I find the best way for such minor behavior modification is by not using it yourself, encouraging your closer friends online and the leaders not to use it. Subtle social cues are totally gone online, there's no way for someone to give the "Did he just say that?" look or posture themselves in condescension to those remarks. There's no real way you can counter this in a fool proof manner. Difficult members will exist who exhibit anti-social behavior for attention or just the rebelliousness factor. Lead by example and do not feed them, do not advance them, do not let them think they have any power. Most users will recognize this and see the behavior as counter-productive in group dynamics. Sure it makes the user stick out in a quick knee-jerk way, but if this is not productive for self-advancement or inclusion in the group -- such behavior will not be imitated. If you accept that it is impossible to universally solve completely with in a very heterogeneous group you will come along way. Otherwise you end up with arcane bureaucratic rules which tend to isolate otherwise rational people for the benefit of the few. It is much more beneficial to be passive-aggressive or slightly mock their immaturity than say "USER50101 BANNED FROM GROUP", as that comes across as very authoritarian and you risk alienating people like me, who do not want to spend their leisure time dealing with power-hungry assholes, such behavior is usually indicative of such things.

Age limits are great, as are $5 fees. Most are one and the same.
posted by geoff. at 3:26 PM on April 16, 2007


"Lame" as a synonym for "disabled" is no longer in common use, and a lot of people consider it offensive when used that way. Some hypersensitive people may be bothered by it's use as a general pejorative, but I don't think it's the norm. Compare these two sentences:

"That guy's lame."

"That guy's gay."

Does the second seem more ambiguous? That's because "gay" is still in common use with the meaning "homosexual," and is why appropriating that word as a pejorative bothers many people (most notably gay people, but lots of others as well.)
posted by contraption at 3:26 PM on April 16, 2007


I consider it a rude phrase, and encourage people not to say it when I think I can do it privately and appropriately, that is, without embarrassing someone who is usually using the phrase unthinkingly. The reaction is almost always surprise, then grudging agreement.

Of course some people do get annoyed, because any criticism is hard to take, even if it's just "hey, do you really mean that or do you just use that word just because other people do?" And of course there's the whole holier-than-thou problem.

But I've never understood the people who seriously disagree about the whole issue - sort of a "how dare you be offended by that?" attitude - if someone is offended, they're offended. After that if you persist you're offending them on purpose, and what is the point of that?

As for what you should do about it, I like pineapple's suggestion for how you should phrase the rule.
posted by lockedroomguy at 3:31 PM on April 16, 2007


I find it offensive in WoW. I /report the n00bs who use it in general, and it's banned in my guild, along with other racist and sexist language. Most people don't think about what it means; many times, our prohibition is the first time they have to think about it. So far, nobody's quit the guild because they have to call things dumb or thrashed or pwned instead.
posted by headspace at 3:32 PM on April 16, 2007


I'd argue that their intentions don't entirely matter.
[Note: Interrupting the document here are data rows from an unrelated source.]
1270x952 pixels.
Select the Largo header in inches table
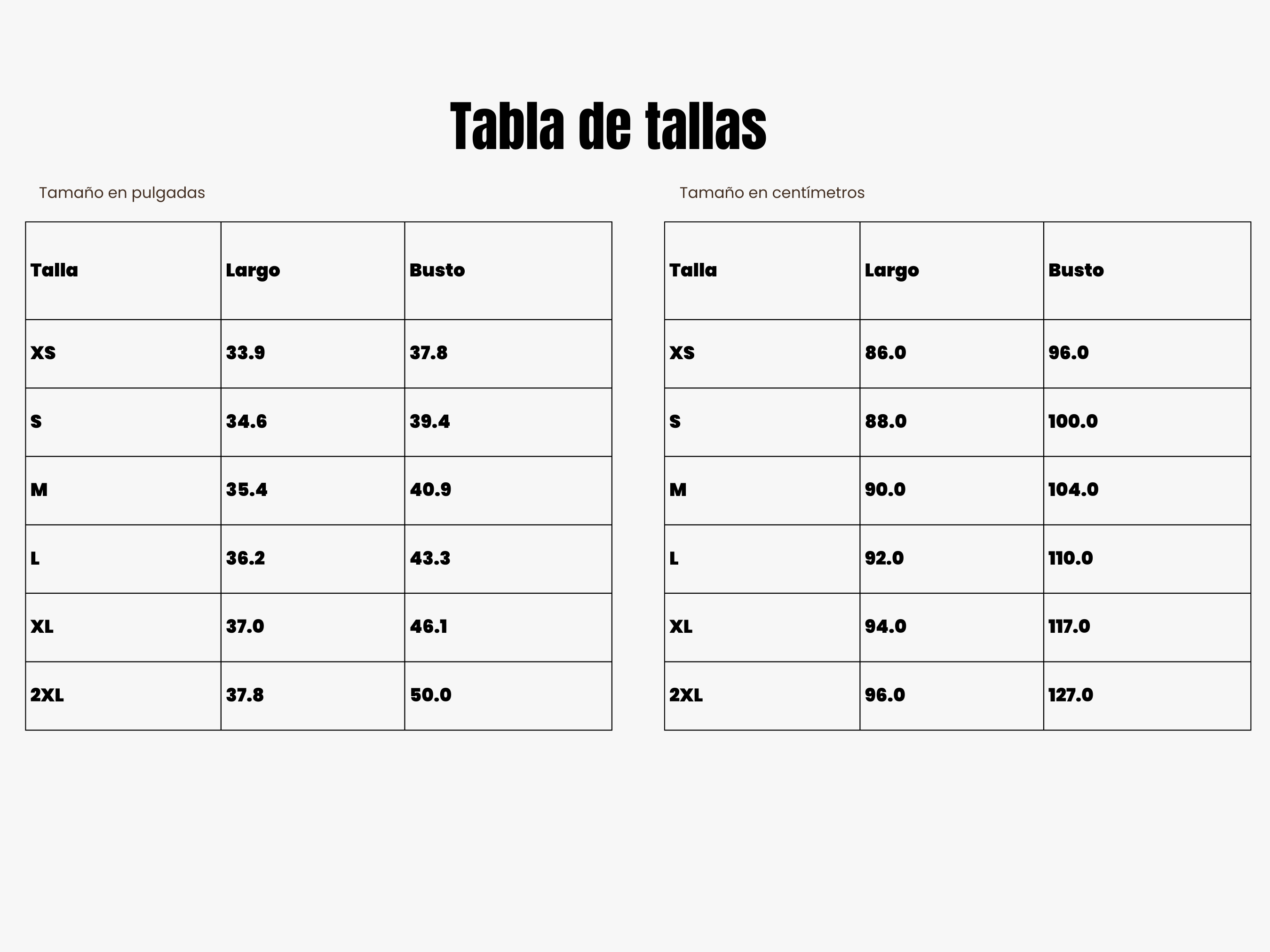click(x=253, y=270)
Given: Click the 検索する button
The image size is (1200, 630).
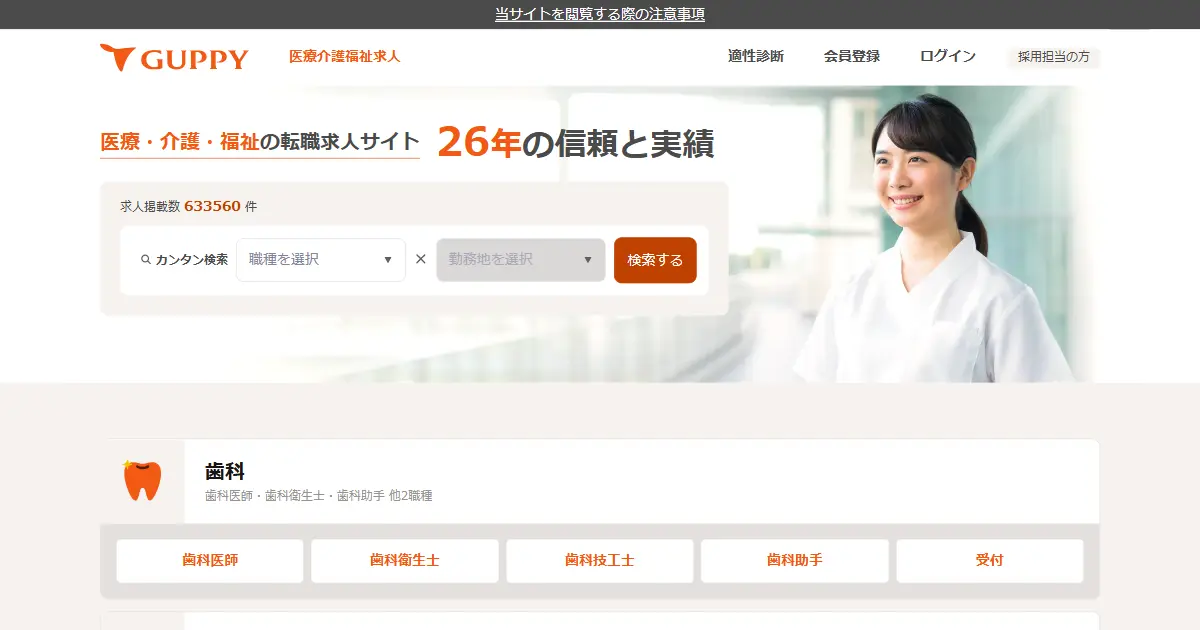Looking at the screenshot, I should point(655,260).
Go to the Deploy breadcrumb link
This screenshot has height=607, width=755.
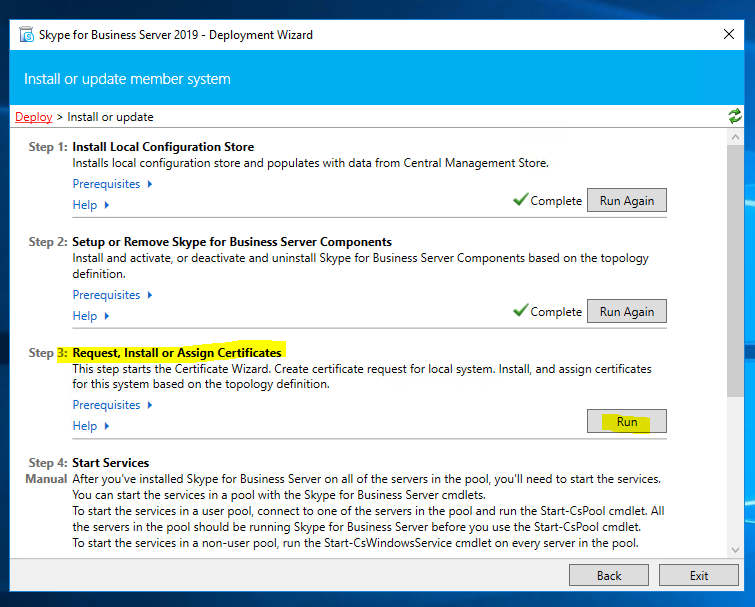pos(34,117)
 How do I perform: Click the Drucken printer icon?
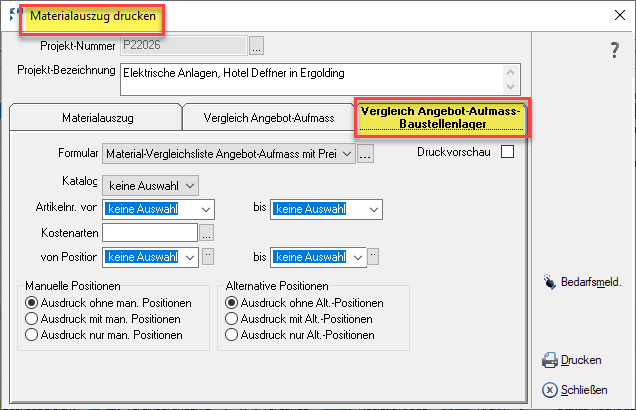(x=549, y=360)
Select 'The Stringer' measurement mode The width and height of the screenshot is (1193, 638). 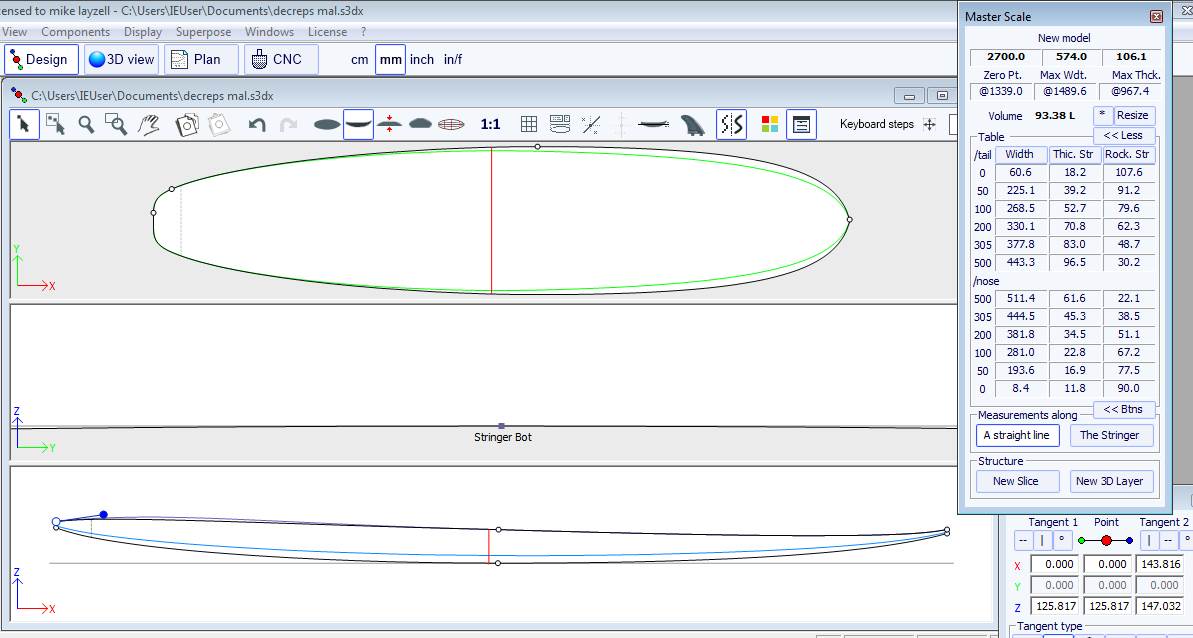1110,435
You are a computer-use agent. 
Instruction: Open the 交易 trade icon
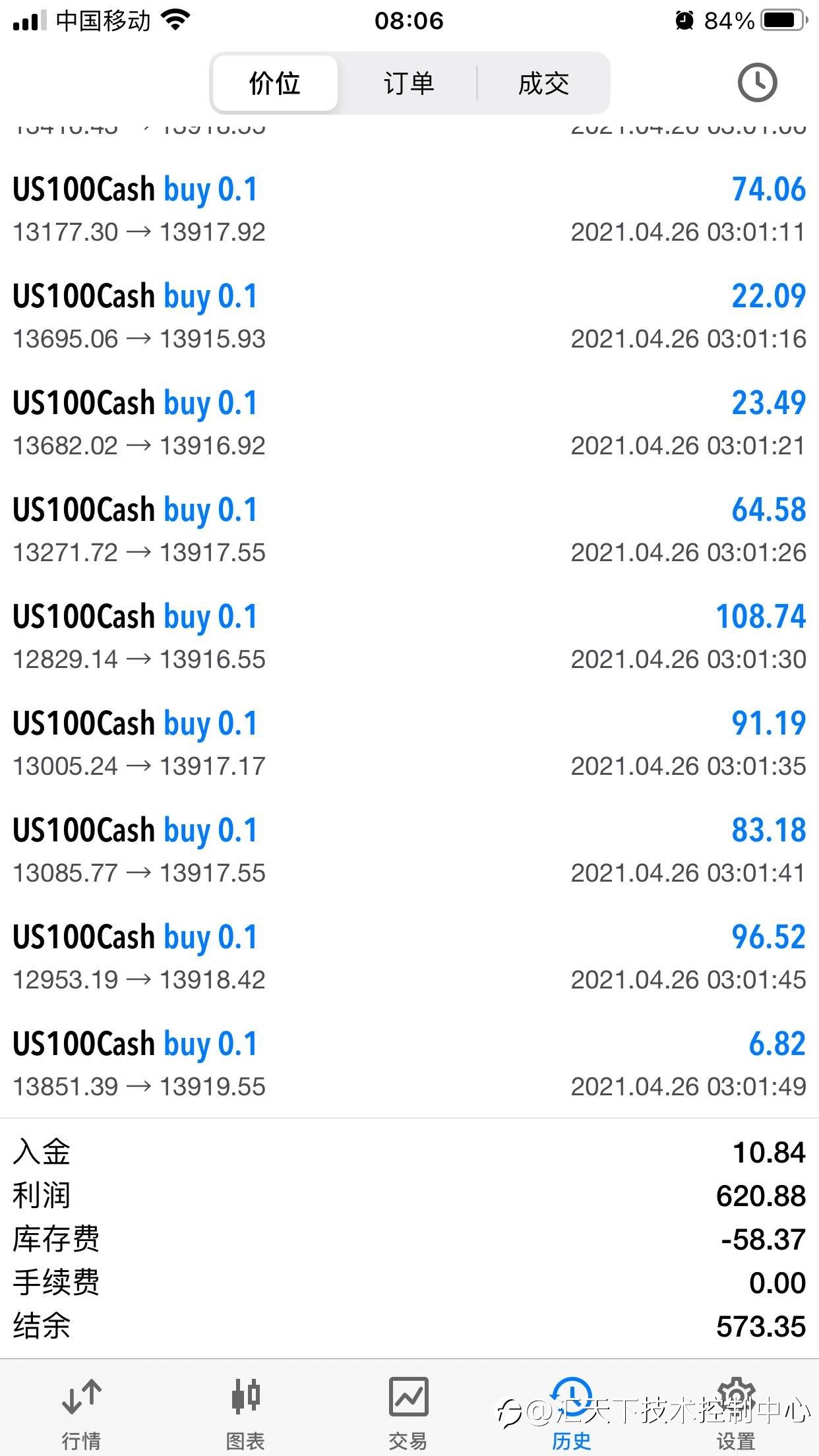(x=409, y=1397)
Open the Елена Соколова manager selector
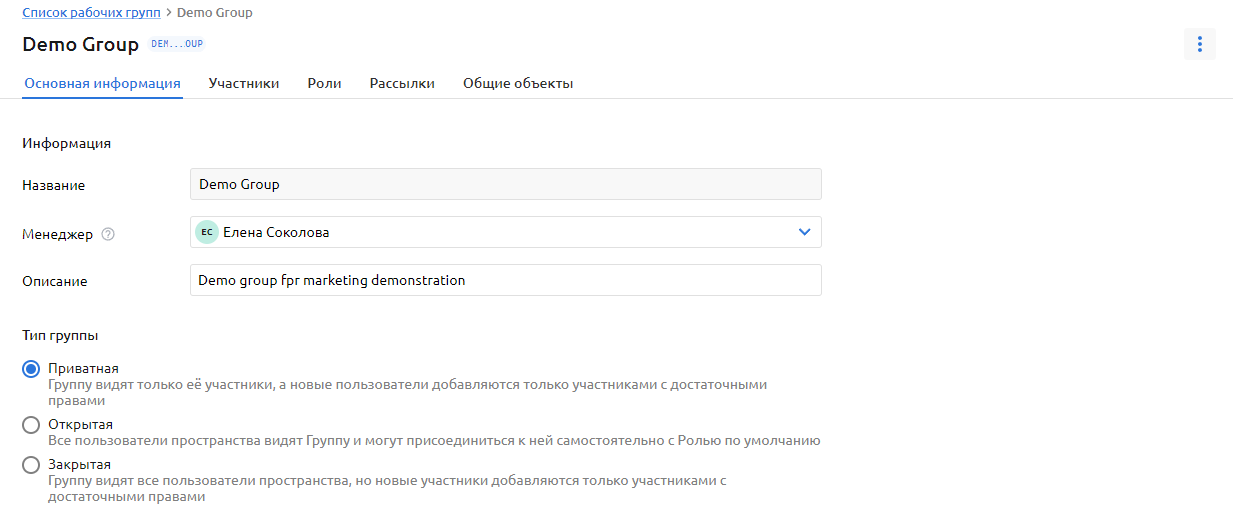 (x=500, y=232)
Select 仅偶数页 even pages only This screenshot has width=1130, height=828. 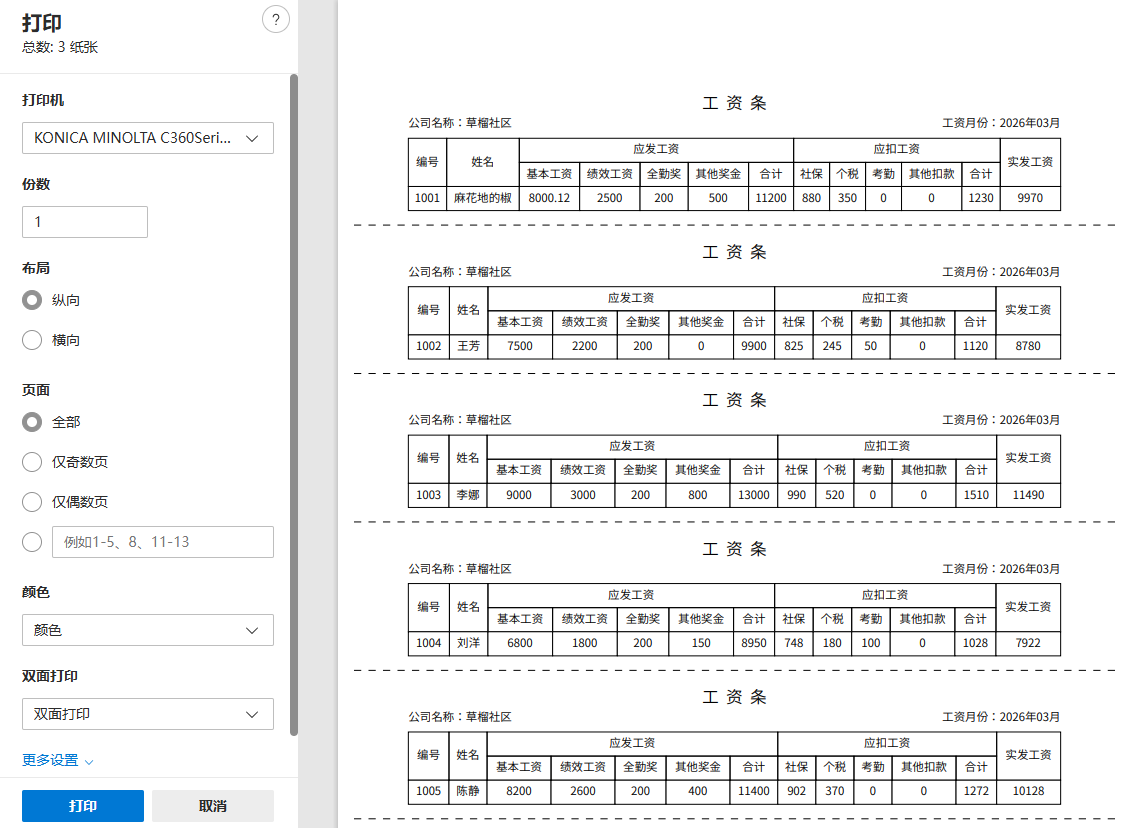tap(33, 502)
Some really old people still use "the N-word," and yet mean no real malice by it. "You know, the new neighbor across the street is a n-----," even if your grandmother doesn't mean anything demeaning by it, is still horribly offensive.

FWIW, I'm gay, and am not so much offended by the phrase as I am frustrated that people don't realize that it's demeaning. And yet, from time to time, I say it myself without realizing it, because so many people say it that I sometimes forget its meaning. Which is exactly why it's so bad to let the word go unchecked!

I applaud your efforts. What I'd do, though, is work on educating people more: don't immediately start kicking people over it, but just message them that it's offensive and shouldn't be used. Because most people probably just don't realize that it's offensive.
posted by fogster at 3:35 PM on April 16, 2007


I think a majority of gamers who are of a certain level of maturity find the phrase offensive, myself included. I chose my guild based largely on their established policies against offensive, discriminating language, and I think you will find that it is a consideration many people take into account when joining a (raiding especially) community.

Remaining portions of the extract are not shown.